Uno de los mayores peligros que enfrentamos es la normalización. Cuando los golpes, los gritos y las amenazas se vuelven parte del paisaje cotidiano en una escuela, hemos perdido el norte. No se trata de buscar culpables individuales, sino de entender que la violencia escolar es el síntoma de una red de carencias más profundas: desigualdad, abandono familiar, deficiente salud mental, y una formación emocional ausente tanto en los hogares como en el sistema educativo.
La solución no vendrá únicamente desde más sanciones o protocolos de contención. Necesitamos un cambio de paradigma: escuelas emocionalmente seguras, docentes formados en gestión socioemocional, y comunidades escolares cohesionadas donde la empatía sea el eje central del aprendizaje. Urge repensar el rol de la educación más allá de las notas y los contenidos, e incorporar un enfoque integral que permita a niños, niñas y adolescentes desarrollarse como personas plenas.

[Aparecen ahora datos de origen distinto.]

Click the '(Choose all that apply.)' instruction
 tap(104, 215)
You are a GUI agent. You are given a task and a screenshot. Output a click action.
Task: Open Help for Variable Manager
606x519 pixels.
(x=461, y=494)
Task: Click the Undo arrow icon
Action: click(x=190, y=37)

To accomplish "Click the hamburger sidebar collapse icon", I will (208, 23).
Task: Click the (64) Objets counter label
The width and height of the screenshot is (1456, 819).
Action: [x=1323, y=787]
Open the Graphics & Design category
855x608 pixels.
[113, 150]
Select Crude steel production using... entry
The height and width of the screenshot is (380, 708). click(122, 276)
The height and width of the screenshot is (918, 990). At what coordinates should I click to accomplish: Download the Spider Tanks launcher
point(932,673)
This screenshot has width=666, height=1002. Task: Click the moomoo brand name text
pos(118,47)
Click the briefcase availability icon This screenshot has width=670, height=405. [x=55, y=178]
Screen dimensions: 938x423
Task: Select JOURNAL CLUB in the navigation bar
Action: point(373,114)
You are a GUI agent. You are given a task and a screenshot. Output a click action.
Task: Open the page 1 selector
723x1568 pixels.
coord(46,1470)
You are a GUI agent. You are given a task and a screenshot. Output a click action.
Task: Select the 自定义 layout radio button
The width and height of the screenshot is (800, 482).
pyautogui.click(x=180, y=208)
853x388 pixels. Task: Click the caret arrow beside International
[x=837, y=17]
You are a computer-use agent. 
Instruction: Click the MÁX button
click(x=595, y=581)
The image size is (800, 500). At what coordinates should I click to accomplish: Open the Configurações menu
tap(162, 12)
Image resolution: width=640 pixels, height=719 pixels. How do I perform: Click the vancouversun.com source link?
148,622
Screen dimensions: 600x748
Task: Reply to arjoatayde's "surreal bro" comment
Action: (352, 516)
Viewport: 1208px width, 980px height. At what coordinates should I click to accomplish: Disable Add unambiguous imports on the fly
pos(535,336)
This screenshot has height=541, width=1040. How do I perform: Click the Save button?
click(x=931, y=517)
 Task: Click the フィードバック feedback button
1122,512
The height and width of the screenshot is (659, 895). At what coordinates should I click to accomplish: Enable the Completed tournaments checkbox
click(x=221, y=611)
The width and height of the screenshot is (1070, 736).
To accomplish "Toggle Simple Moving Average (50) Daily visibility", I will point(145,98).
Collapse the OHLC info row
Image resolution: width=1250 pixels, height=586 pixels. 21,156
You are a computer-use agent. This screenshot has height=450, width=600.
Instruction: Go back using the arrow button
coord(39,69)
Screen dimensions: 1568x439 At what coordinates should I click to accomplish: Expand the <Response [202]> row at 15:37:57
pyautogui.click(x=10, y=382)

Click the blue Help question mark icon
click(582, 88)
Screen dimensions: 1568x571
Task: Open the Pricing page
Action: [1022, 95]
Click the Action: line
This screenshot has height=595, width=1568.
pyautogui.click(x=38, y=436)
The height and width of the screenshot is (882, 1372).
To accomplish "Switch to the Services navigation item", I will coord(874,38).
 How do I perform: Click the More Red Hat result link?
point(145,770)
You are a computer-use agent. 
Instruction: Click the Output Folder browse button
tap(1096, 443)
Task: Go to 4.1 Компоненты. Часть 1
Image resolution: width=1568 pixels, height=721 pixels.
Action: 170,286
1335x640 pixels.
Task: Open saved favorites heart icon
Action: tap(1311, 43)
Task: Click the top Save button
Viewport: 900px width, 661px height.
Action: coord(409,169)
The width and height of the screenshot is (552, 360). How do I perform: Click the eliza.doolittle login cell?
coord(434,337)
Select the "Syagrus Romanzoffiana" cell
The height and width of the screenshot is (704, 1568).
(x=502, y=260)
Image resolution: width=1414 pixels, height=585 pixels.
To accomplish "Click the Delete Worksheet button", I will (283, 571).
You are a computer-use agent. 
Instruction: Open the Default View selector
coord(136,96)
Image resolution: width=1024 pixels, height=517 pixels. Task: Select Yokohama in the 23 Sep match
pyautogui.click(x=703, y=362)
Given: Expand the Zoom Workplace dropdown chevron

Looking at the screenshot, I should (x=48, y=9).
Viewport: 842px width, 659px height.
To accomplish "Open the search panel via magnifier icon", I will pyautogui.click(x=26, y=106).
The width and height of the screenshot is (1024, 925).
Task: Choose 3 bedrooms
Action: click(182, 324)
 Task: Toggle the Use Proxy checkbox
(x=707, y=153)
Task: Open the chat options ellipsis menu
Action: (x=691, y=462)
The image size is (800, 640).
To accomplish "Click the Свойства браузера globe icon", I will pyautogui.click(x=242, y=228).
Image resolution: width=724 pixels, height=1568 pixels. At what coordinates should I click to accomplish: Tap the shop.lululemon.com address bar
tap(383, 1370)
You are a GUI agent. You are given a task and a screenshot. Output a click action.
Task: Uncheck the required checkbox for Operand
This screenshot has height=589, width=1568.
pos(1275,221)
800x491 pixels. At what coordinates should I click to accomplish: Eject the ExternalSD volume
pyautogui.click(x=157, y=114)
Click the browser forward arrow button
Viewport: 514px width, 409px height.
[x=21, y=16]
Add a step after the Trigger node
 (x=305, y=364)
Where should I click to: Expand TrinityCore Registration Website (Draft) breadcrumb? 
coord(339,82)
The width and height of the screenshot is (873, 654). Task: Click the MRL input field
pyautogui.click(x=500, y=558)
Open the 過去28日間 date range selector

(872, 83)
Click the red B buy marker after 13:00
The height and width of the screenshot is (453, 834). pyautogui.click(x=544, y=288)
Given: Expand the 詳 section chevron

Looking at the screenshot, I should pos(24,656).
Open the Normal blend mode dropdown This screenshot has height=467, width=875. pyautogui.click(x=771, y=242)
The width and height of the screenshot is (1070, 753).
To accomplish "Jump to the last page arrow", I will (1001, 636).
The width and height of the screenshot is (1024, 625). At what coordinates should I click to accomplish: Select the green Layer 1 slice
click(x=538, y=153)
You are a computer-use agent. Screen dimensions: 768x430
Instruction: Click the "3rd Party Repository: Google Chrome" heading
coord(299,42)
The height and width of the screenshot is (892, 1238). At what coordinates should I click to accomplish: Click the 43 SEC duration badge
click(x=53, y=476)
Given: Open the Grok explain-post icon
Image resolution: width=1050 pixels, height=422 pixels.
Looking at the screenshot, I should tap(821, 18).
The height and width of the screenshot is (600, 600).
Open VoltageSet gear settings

Además, los medios de comunicación y las redes sociales tienen una responsabilidad no menor. El bombardeo constante de discursos de odio, noticias sensacionalistas y modelos violentos de éxito refuerzan en los más jóvenes la idea de que la agresión es una forma válida —y a veces efectiva— de resolver los conflictos o lograr respeto.
La escuela sola no puede. Requiere del acompañamiento activo de las familias, de políticas públicas que apuesten por el bienestar integral, y de una sociedad dispuesta a involucrarse en la crianza y formación de las nuevas generaciones.
Porque si el aula refleja nuestras fracturas sociales, también puede ser el lugar donde comencemos a sanarlas.